Dès le premier chapitre, nous assistons à la pendaison de William Blewett pour le meurtre de deux Américains en Gaspésie. Or, la plupart des témoins de cette pendaison sont convaincus de l’innocence de Blewett.
Surtout le jeune prêtre, Jean-Jacques Bouffard, chargé d’assister le condamné. Il sera tellement secoué par cet évènement qu’il quittera la prêtrise.
L’affaire Blewett, c’est la trame qui soutient tout le récit.

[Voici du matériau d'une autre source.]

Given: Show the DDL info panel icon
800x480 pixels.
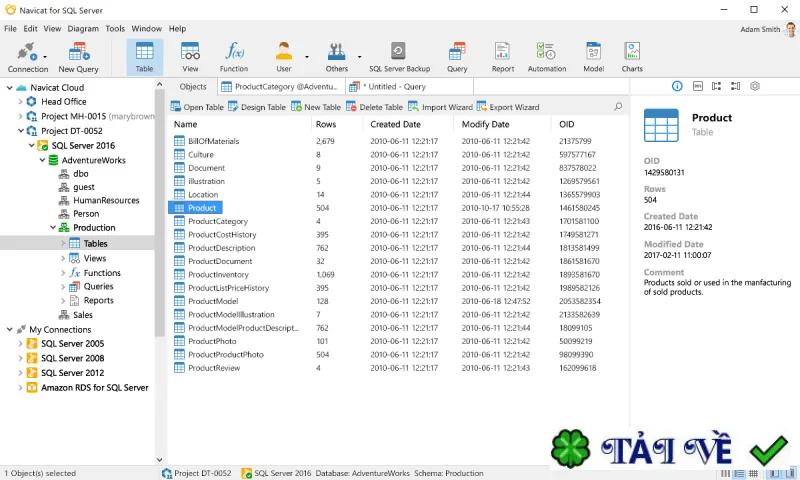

Lui-même originaire de la Gaspésie, Jean-Jacques Bouffard retournera vivre dans la maison de son enfance après le décès de ses parents. Il épousera une fille du coin, une espèce d’enfant gâtée qui lui pourrira l’existence jusqu’à ce qu’elle le quitte. Elle aura cependant eu le temps de lui donner une enfant, la rouquine du titre. C’est elle la narratrice du roman.
Le livre est truffé de personnages truculents, et Daniel Poliquin nous les présente avec toute la verve narrative qui le caractérise.
Il y a d’abord, Odette, jeune fille d’Ottawa qui quitte sa famille dysfonctionnelle pour s’installer à Montréal dès qu’elle atteint la majorité. Elle passera d’un emploi et d’un amant à l’autre avant de devenir la maitresse de Blewett. C’est d’ailleurs dans son appartement à elle qu’il sera arrêté.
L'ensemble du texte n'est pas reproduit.